Dans ces circonstances, si la situation de Monsieur [F] [O] peut présenter certaines difficultés, force est de constater que l’unique démarche de relogement justifiée apparaît tardive et insuffisante tout comme l’unique versement en plus d’une année qui apparaît tardif et insuffisant aux fins d’apurement de la dette locative, qui a connu une augmentation significative depuis le jugement d’expulsion pourtant très récent, éléments qui ne permettent pas d’établir la bonne volonté de l’occupant des lieux, élément indispensable pour justifier l’octroi de délais. De surcroît, cette situation ne saurait justifier son maintien dans les lieux au détriment du propriétaire légitime, bailleur privé. Il ne peut en effet être imposé au bailleur le risque d’aggravation de la dette locative, déjà très importante.
Par conséquent, la demande de délais formée par Monsieur [F] [O] sera rejetée.
Sur les demandes accessoires
En application des articles 696 et 700 du code de procédure civile, la partie perdante est condamnée aux dépens et à payer à l’autre partie une somme que le juge détermine, au titre des frais exposés et non compris dans les dépens.
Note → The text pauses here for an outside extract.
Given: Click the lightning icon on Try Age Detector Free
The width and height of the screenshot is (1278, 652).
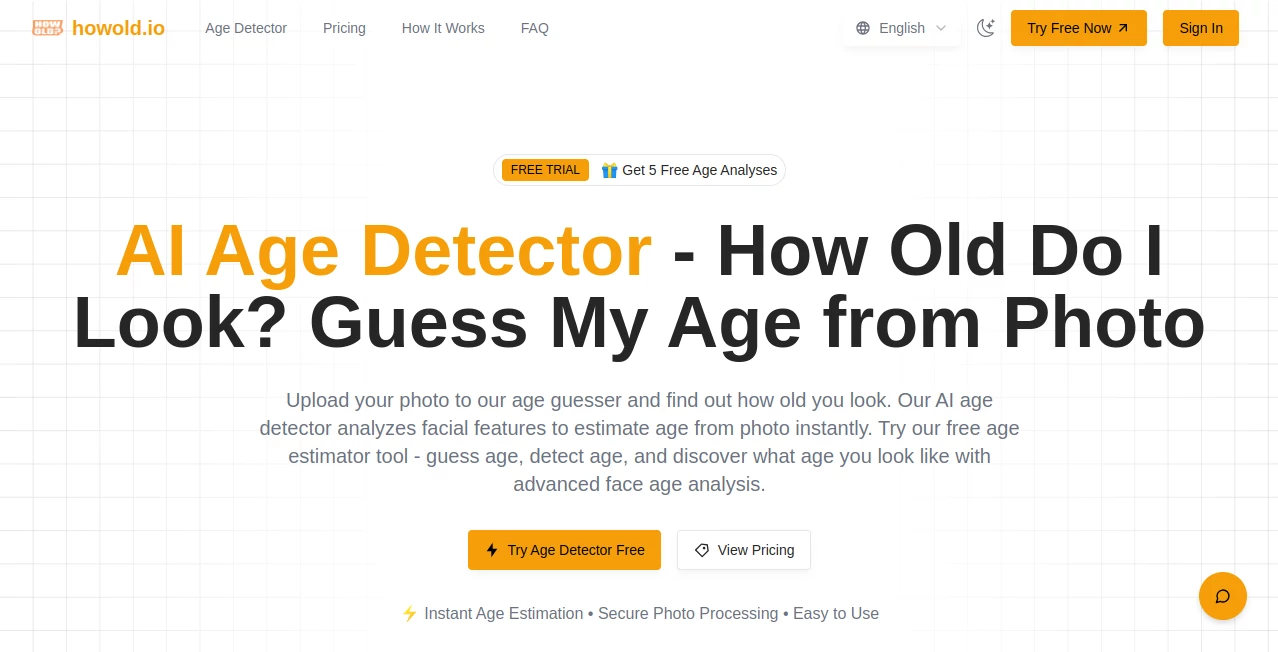Looking at the screenshot, I should [491, 550].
Le juge tient compte de l’équité ou de la situation économique de la partie condamnée.
Eu égard à la nature de la demande, Monsieur [F] [O] supportera les dépens de l’instance.
Supportant les dépens, Monsieur [F] [O] sera condamné à verser à Madame [Z] [W] la somme de 200€ au titre de l’article 700 du code de procédure civile.
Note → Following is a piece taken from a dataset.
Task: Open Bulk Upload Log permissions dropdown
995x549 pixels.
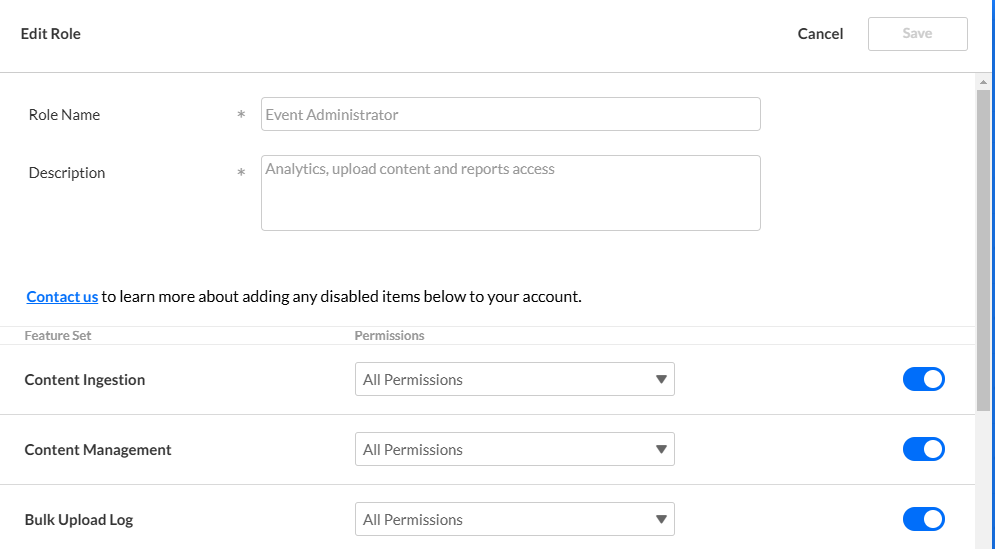Action: coord(515,519)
Il sera rappelé que la présente décision est exécutoire par provision de plein droit.
PAR CES MOTIFS
Le juge de l’exécution, statuant publiquement par jugement mis à disposition au greffe, contradictoire et en premier ressort,
Rejette la demande de délais de Monsieur [F] [O] pour restituer le logement actuellement occupé au [Adresse 2] ;
Condamne Monsieur [F] [O] à payer à Madame [Z] [W] la somme de 200 € (DEUX CENT EUROS) au titre de l’article 700 du code de procédure civile ;
Condamne Monsieur [F] [O] aux dépens de l’instance ;
Rappelle le caractère exécutoire par provision de plein droit de la présente décision, par application des dispositions de l’article R 121-21 du code des procédures civiles d’exécution.
En foi de quoi, le présent jugement a été signé aux jour et lieu susdits par le greffier et le juge de l’exécution.